Swinging back were pro-life advocates, who said Georgia’s pro-life law allows for the prosecution of medical providers who perform abortions after a heartbeat is detected, but not the women undergoing the procedures.
“Georgia’s LIFE Act specifically does not provide for a charge against the mother in an illegally performed abortion, only the doctor/clinic performing the abortion,” Georgia Life Alliance said in an email. “Which would mean that the murder charges faced by Ms. Moore do not fall under the LIFE Act.”
The organization said efforts to blame pro-life laws are “intentionally misleading and purposefully serve to create further fear and confusion. This is about the death of a child who was born alive and the application of laws that have existed for decades.”
Our statement on the media’s distortion in the case of Alexia Moore https://t.co/w8r6yT5I1F pic.twitter.com/CSEZVryudf
— SBA Pro-Life America (@sbaprolife) March 20, 2026
Ms. Moore, an Army veteran who is being held at the Camden County jail, was booked on charges of murder, possession of dangerous drugs, and possession of a Schedule II controlled substance.
Marjorie Dannenfelser, Susan B. Anthony Pro-Life America president, decried “abortion advocates who are intentionally distorting the facts of this tragic case and media outlets that repeatedly show their uninterest in reporting the facts accurately.”
“SBA Pro-Life America and pro-life leaders across the country unequivocally reject any efforts to criminalize women following an abortion,” she said in a statement. “That is not what occurred in Georgia, and claims of women being prosecuted under pro-life laws around the country are patently untrue.”
According to the warrant, Ms. Moore went to the emergency room complaining of abdominal pain, telling medical personnel she had taken about eight misoprostol pills procured through “Access Aid” as well as an oxycodone pill obtained from a family member.
Lab results showed that the infant tested positive for oxycodone, but the police investigator said he was told that misoprostol would not show up on a toxicology screen.
Ms. Moore said she did not know how long she had been pregnant. The misoprostol pill bottle was dated Nov. 20, but she did not take the pills until Dec. 29.
She said she had undergone at least three abortions, including one at age 15, another in 2024 in Jacksonville, Florida, and then in March 2025 in Gainesville.
Elizabeth Edmonds, Georgia Life Alliance executive director, said that the case offers a sobering example of “the danger posed by illegal online abortion pill distributors operating outside the medical system.”

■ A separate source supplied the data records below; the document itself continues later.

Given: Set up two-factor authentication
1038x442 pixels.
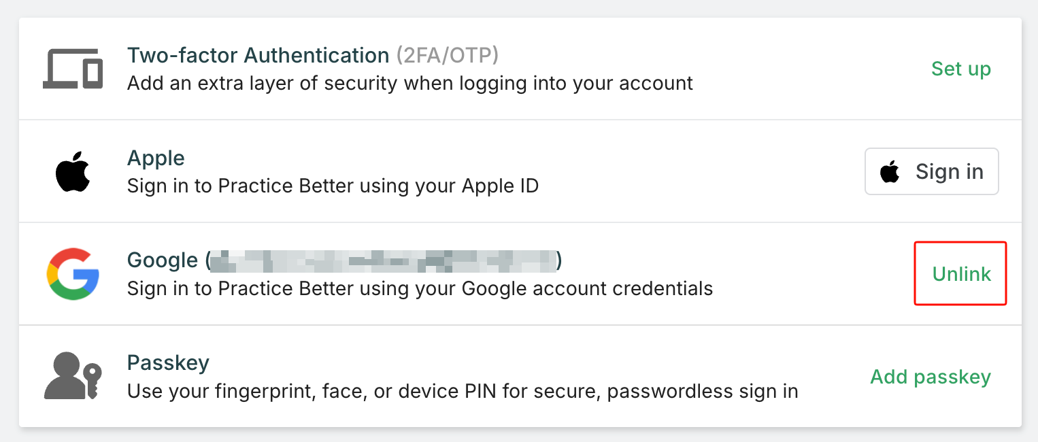Looking at the screenshot, I should (960, 69).
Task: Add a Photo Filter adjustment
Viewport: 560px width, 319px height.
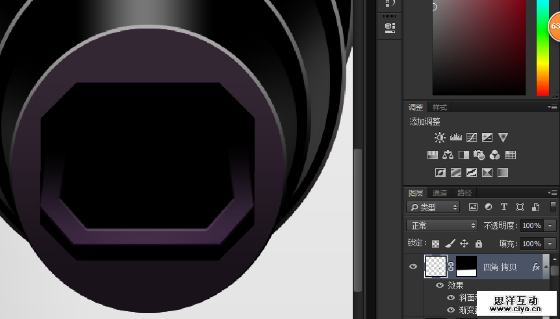Action: (479, 155)
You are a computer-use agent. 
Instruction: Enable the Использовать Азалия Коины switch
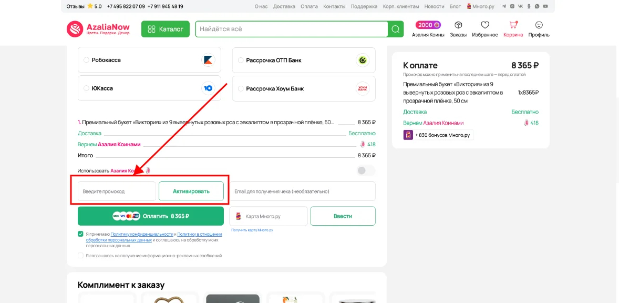pyautogui.click(x=364, y=170)
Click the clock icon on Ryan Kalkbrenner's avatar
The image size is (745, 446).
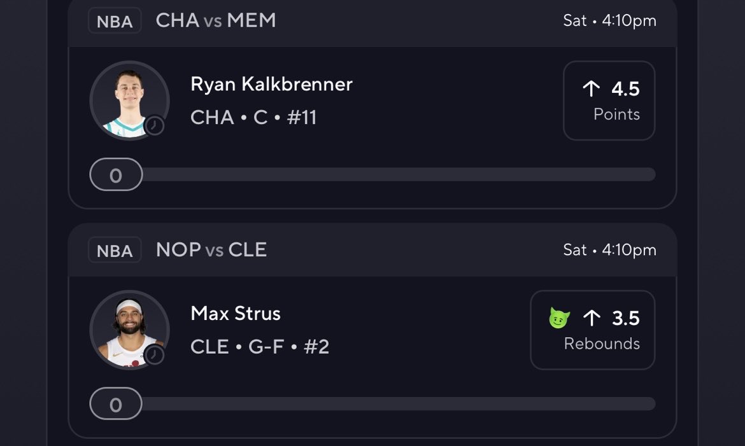[155, 126]
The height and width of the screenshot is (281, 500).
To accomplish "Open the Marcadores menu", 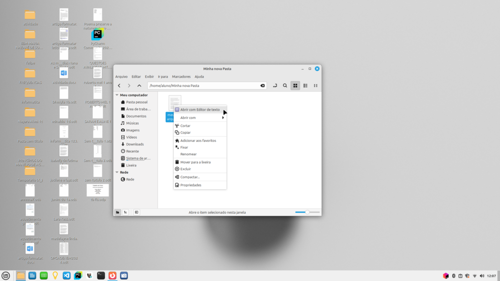I will click(x=181, y=77).
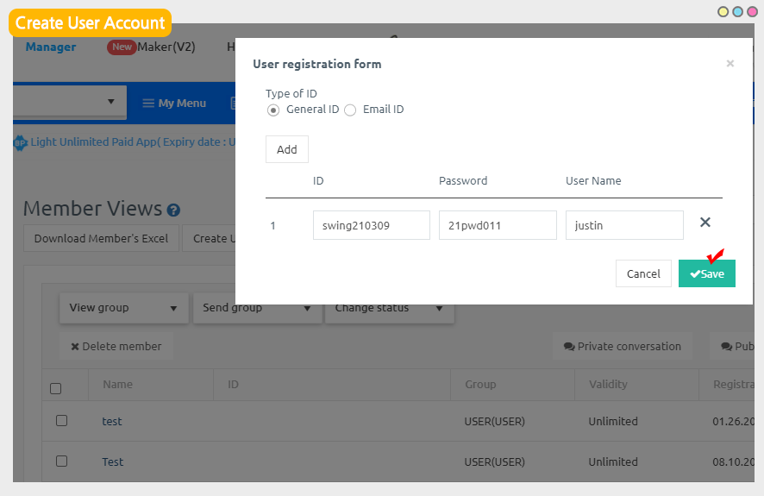Click the pink circle at top right
The image size is (764, 496).
(751, 12)
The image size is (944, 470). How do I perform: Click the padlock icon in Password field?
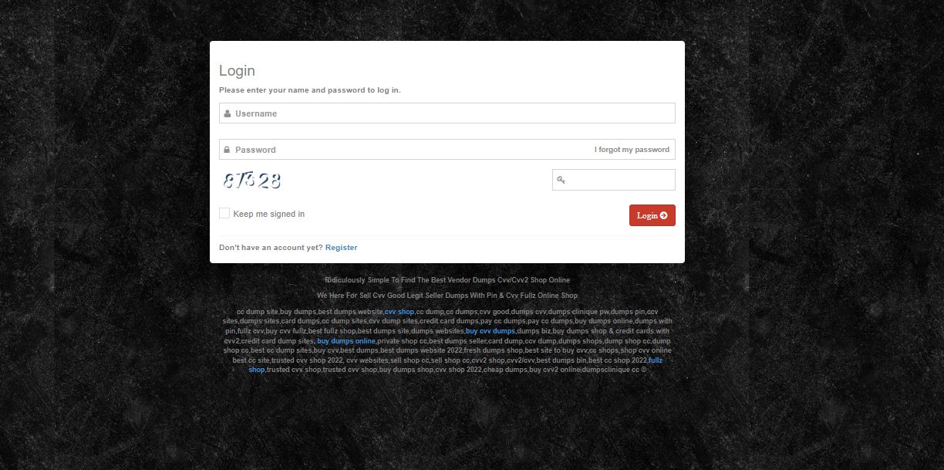[227, 150]
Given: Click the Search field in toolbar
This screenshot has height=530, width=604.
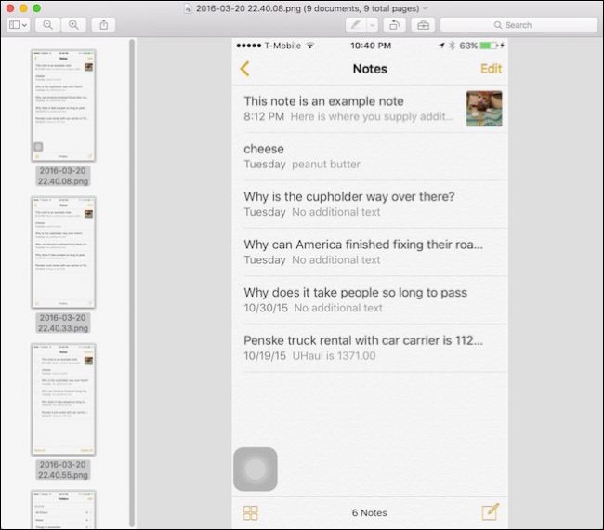Looking at the screenshot, I should (519, 25).
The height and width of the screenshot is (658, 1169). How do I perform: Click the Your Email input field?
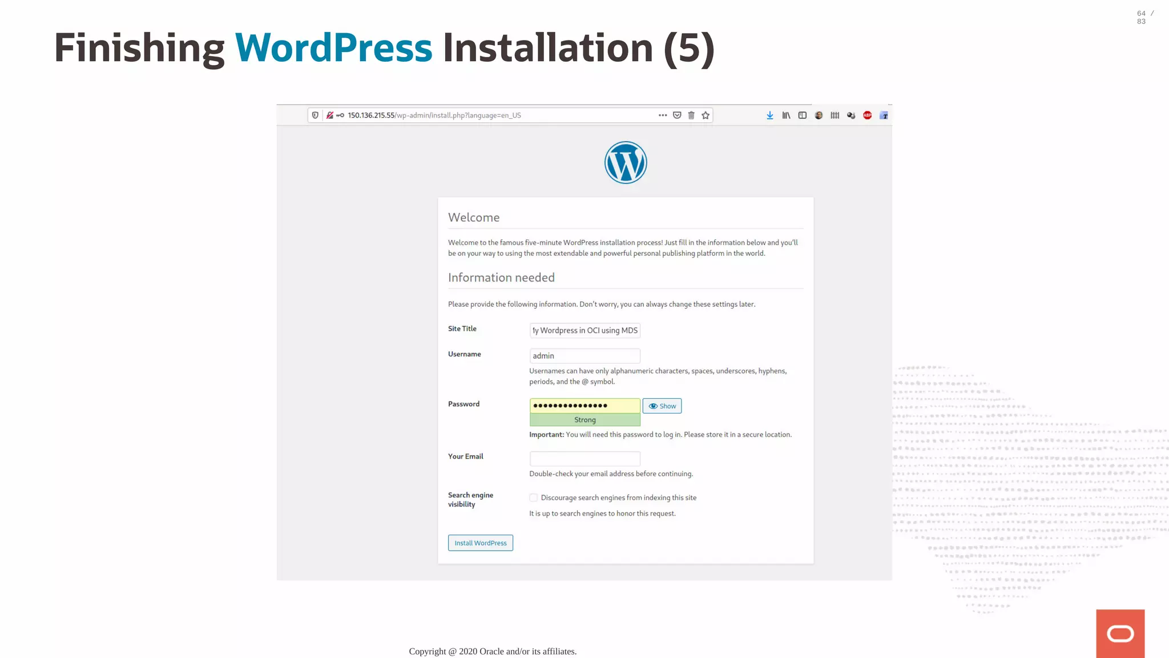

“These abortion profiteers prey on women’s fear and desperation, then ship powerful drugs through the mail into states without physician oversight — leading to death and tragedy, with no accountability,” she said.
She urged the attorney general’s office to pursue charges against “the online provider who sent these dangerous abortion pills to the mother in this case.”
The Washington Times has reached out to the Brunswick Judicial Circuit District Attorney’s Office for comment.
The Food and Drug Administration loosened restrictions on abortion-pill access during the Biden administration, allowing the drugs to be prescribed via telehealth and shipped through the mail without an in-person medical visit.
In 2000, the FDA approved the two-drug regimen of mifepristone and misoprostol to induce abortions up to 10 weeks’ gestation.
Aid Access, a major online abortion-pill provider, takes orders for abortion drugs after an online medical consultation and delivers them by mail to “anywhere in Georgia” in one to five days, according to its website.